Guislaine David est la porte-parole du premier syndicat des enseignants du premier degré, le SNUipp-FSU et elle agacée. « Visiblement, le Ministre souhaitait réformer le collège. Finalement, les mesures annoncées semblent se focaliser sur la sixième, et surtout l’heure de soutien qui sera effectuée par nos collègues professeurs des écoles. On savait le ministère embêté par la question des missions supplémentaires à proposer aux enseignants et enseignantes du premier degré dans le cadre du pacte enseignant. Les formations sur le temps des vacances scolaires, on s’y attend. Maintenant, on comprend qu’on va nous proposer d’aller donner des cours au collège après la classe, sur la pause méridienne ou encore les mercredis pour gagner plus ». Elle pointe aussi les discours – « les mêmes depuis de 27 ans » – qui proposent de faire plus de dictées et plus de calcul mental pour parer aux difficultés des élèves. « On ne parle pas du nombre d’élèves par classe, de l’absence de remplacement, du manque d’enseignants spécialisés. Encore une fois, on responsabilise les profs ». Guislaine David qualifie ce dispositif de saupoudrage, « c’est en amont de l’apparition des difficultés que l’on doit œuvrer ». Et pour couronner le tout, ces annonces, la co-secrétaire générale en a pris connaissance en écoutant BFM…
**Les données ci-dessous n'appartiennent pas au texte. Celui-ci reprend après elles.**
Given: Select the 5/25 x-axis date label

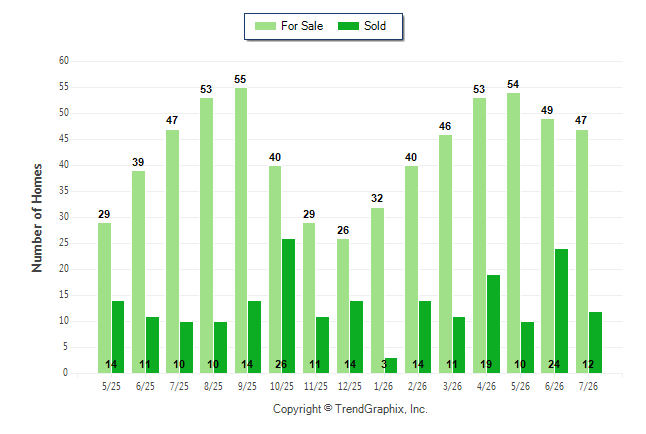Looking at the screenshot, I should (x=111, y=386).
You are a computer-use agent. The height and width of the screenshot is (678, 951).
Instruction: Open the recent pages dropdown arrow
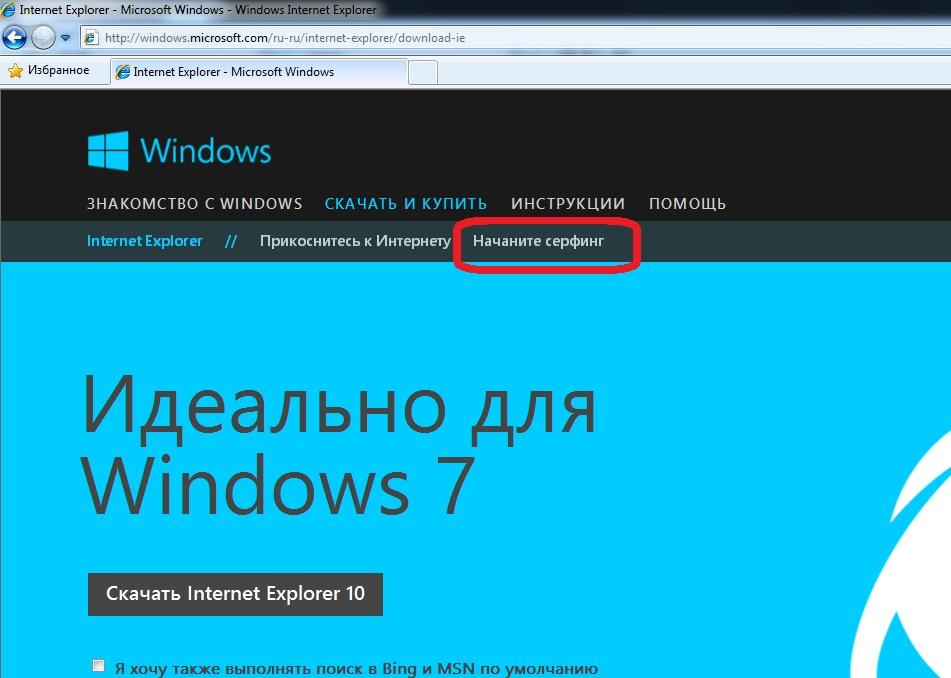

Pour Stéphane Crochet du SE-UNSA, cette annonce n’est pas une surprise. « Dès la création des 6e tremplin de l’académie d’Amiens, nous avions bien compris qu’ils seraient généralisés avant même d’être évalués. C’est une réponse superficielle face aux besoins des élèves et dont on doute de la soutenabilité dans le temps ». Pour le secrétaire général, les enseignants et enseignantes ayant participé à l’expérimentation expriment des doutes quant à la capacité de tenir dans la durée lorsqu’il s’agit d’aller intervenir dans le collège du secteur pendant la pause méridienne ou le mercredi matin. « Avec 1000 postes en moins dans le premier degré et 500 dans le second degré annoncé pour la prochaine rentrée, ce type d’intervention relèvera des missions supplémentaires qu’évoquent le ministre ».
Et quant au bénéfice pédagogique, là aussi, Stéphane Crochet émet des doutes. « Le ministre part du constat qu’un quart des élèves en français et un tiers en maths ont des savoirs fondamentaux fragiles et sa réponse, c’est une trentaine d’heures de soutien en classe de sixième ». Pour lui, la réponse se situe dans les RASED, réseaux composés d’enseignants spécialisés décimés depuis plus d’une dizaine d’année. « Aujourd’hui, on a supprimé les moyens pour que les difficultés scolaires ne s’installent pas. Du coup elles augmentent. Et on propose une trentaine d’heures de soutien… Il faut des enseignants spécialisés dans le premier degré pour intervenir en amont des difficultés scolaires. Il faut aussi travailler concrètement à une meilleure coopération à l’intérieur du cycle 3. On sait que c’est un des moyens de faciliter la transition école-collège. Et bien entendu, il faut réduire les effectifs et arrêter de demander aux professeurs du second degré de faire des heures supplémentaires ».
Au SNES, Sophie Vénétitay ne décolère pas non plus. « On a envie de se dire tout ça pour ça ! Cela fait des mois que le Ministre fait du teasing sur les annonces concernant le collège – qu’il qualifie d’homme malade du système, qu’il explique qu’il va apporter des réponses fortes… Finalement, on est face à des mesures très cosmétiques et que l’homme malade, on va lui donner une petite tape dans le dos en lui disant que cela va aller mieux ». Pour le SNES, le collège a besoin d’une baisse d’effectif par classe – « c’est LA mesure à prendre en urgence ». « C’est en travaillant en petits effectifs que l’on peut travailler avec tous les élèves, notamment ceux en difficulté. Des classes moins chargées, c’est permettre aux enseignants de travailler les difficultés dans la classe. On sait que c’est ce qui permet de faire progresser les élèves et de lutter contre les inégalités » conclut-telle.